Project

General

Profile

Bug #4698

osd suicide timed out after 150

Added by Sam Lang almost 11 years ago. Updated almost 11 years ago.

Status:
Won't Fix
Priority:
Urgent
Assignee:
-
Category:
OSD
Target version:
-
% Done:

0%

Source:
Q/A
Tags:
Backport:
Regression:
No
Severity:
3 - minor
Reviewed:
Affected Versions:
ceph-qa-suite:
Pull request ID:
Crash signature (v1):
Crash signature (v2):

Description

With the following yaml, after running for a while osds start to commit suicide. This is with the latest next branch. Attached is a log from one of the osds.

roles:
- [mon.a, osd.0, osd.1, osd.2]
- [mon.b, osd.3, osd.4, osd.5]
- [mon.c, mds.a, client.0]

tasks:
- install:
branch: next
- ceph:
conf:
client:
ms_inject_delay_type: osd
ms_inject_delay_max: 1
ms_inject_delay_probability: 0.2
- kclient:
- workunit:
clients:
all:
- kernel_untar_build.sh

-5> 2013-04-10 08:43:34.626902 7f722c50b700  1 heartbeat_map is_healthy 'OSD::op_tp thread 0x7f7200ff9700' had timed out after 15
-4> 2013-04-10 08:43:34.626920 7f722c50b700 1 heartbeat_map is_healthy 'OSD::op_tp thread 0x7f72007f8700' had timed out after 15
-3> 2013-04-10 08:43:35.179233 7f71fe7f4700 5 osd.5 7 heartbeat: osd_stat(63965 MB used, 365 GB avail, 450 GB total, peers []/[])
-2> 2013-04-10 08:43:39.627074 7f722c50b700 1 heartbeat_map is_healthy 'OSD::op_tp thread 0x7f7200ff9700' had timed out after 15
-1> 2013-04-10 08:43:39.627098 7f722c50b700 1 heartbeat_map is_healthy 'OSD::op_tp thread 0x7f7200ff9700' had suicide timed out after 150
0> 2013-04-10 08:43:39.628723 7f722c50b700 -1 common/HeartbeatMap.cc: In function 'bool ceph::HeartbeatMap::_check(ceph::heartbeat_handle_d*, const char*, time_t)' thread 7f722c50b700 time 2013-04-10 08:43:39.627107
common/HeartbeatMap.cc: 79: FAILED assert(0 == "hit suicide timeout")

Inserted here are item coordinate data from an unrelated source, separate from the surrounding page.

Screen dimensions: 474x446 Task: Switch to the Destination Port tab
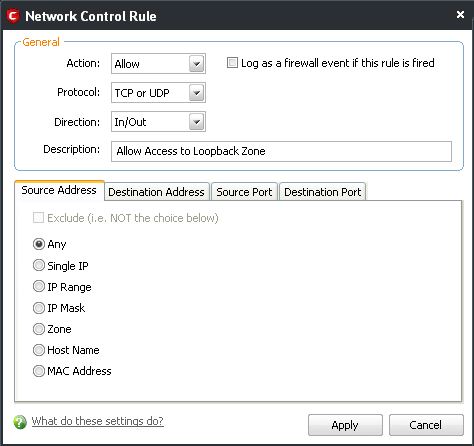(x=323, y=192)
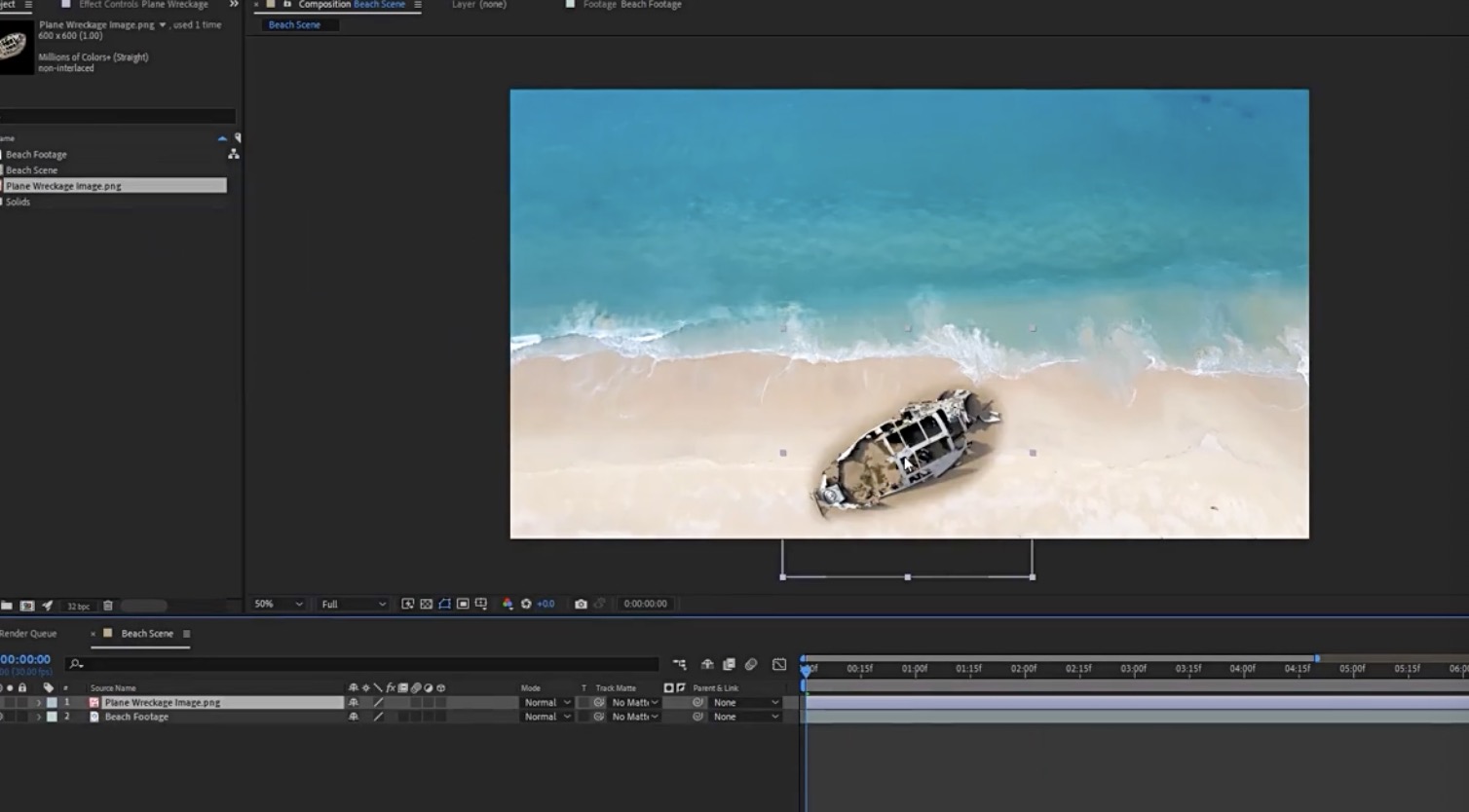
Task: Click the new folder icon in the Project panel
Action: point(7,606)
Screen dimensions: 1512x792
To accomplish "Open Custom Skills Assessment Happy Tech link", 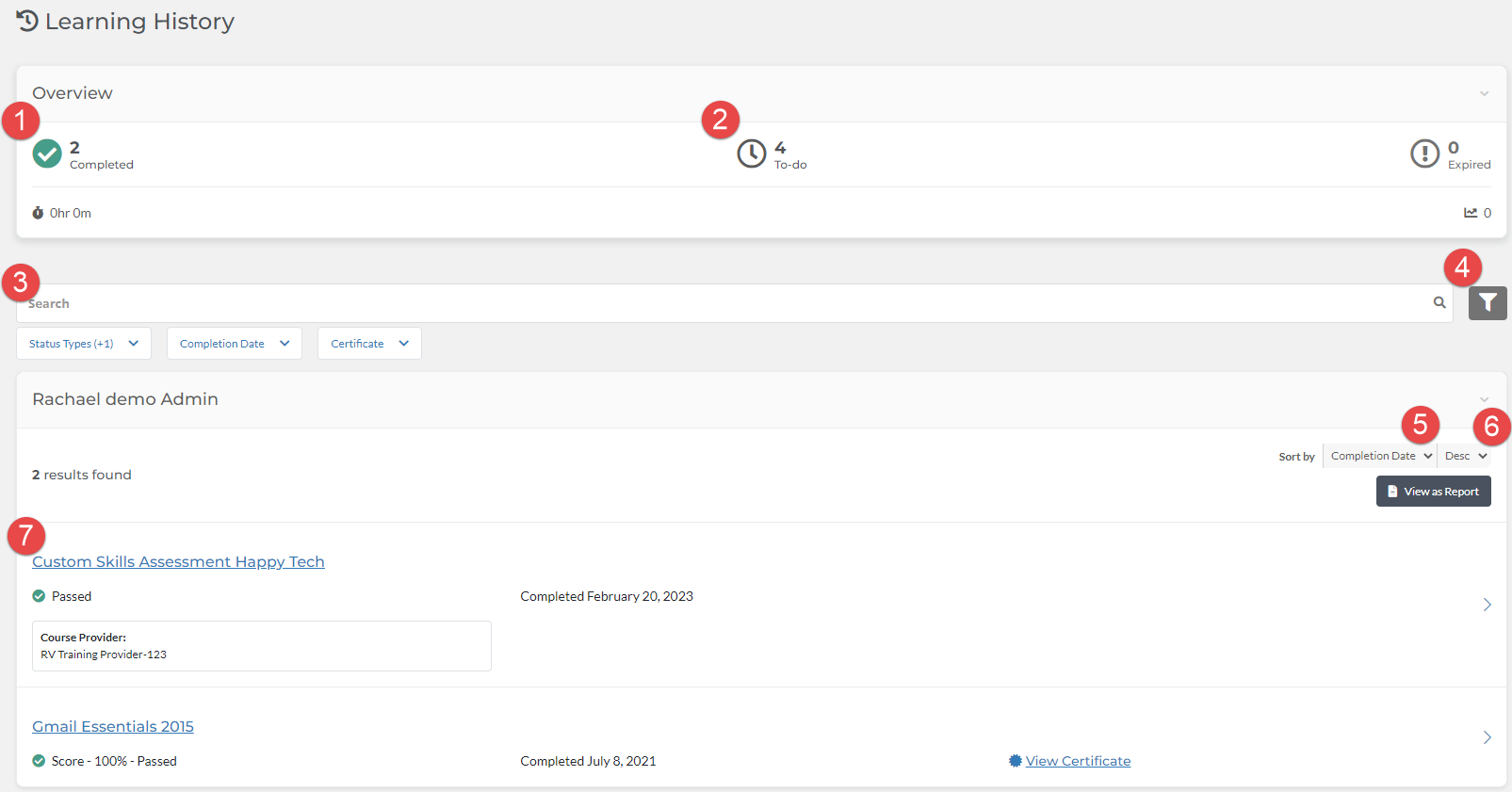I will point(178,562).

ceph-osd.5.log View (2.63 MB) Sam Lang, 04/10/2013 08:53 AM

ceph-osd.3.log.bz2 (2.49 MB) Sam Lang, 04/11/2013 03:24 PM

ceph-osd.4.log.bz2 (2.69 MB) Sam Lang, 04/11/2013 03:24 PM

ceph-osd.5.log.bz2 (2.41 MB) Sam Lang, 04/11/2013 03:24 PM

History

#1 Updated by Sam Lang almost 11 years ago

  • Category set to OSD

#2 Updated by Ian Colle almost 11 years ago

  • Assignee set to Samuel Just
  • Priority changed from Normal to Urgent

sam - please assess

#3 Updated by Samuel Just almost 11 years ago

Was there anything in dmseg to indicate a hung fs?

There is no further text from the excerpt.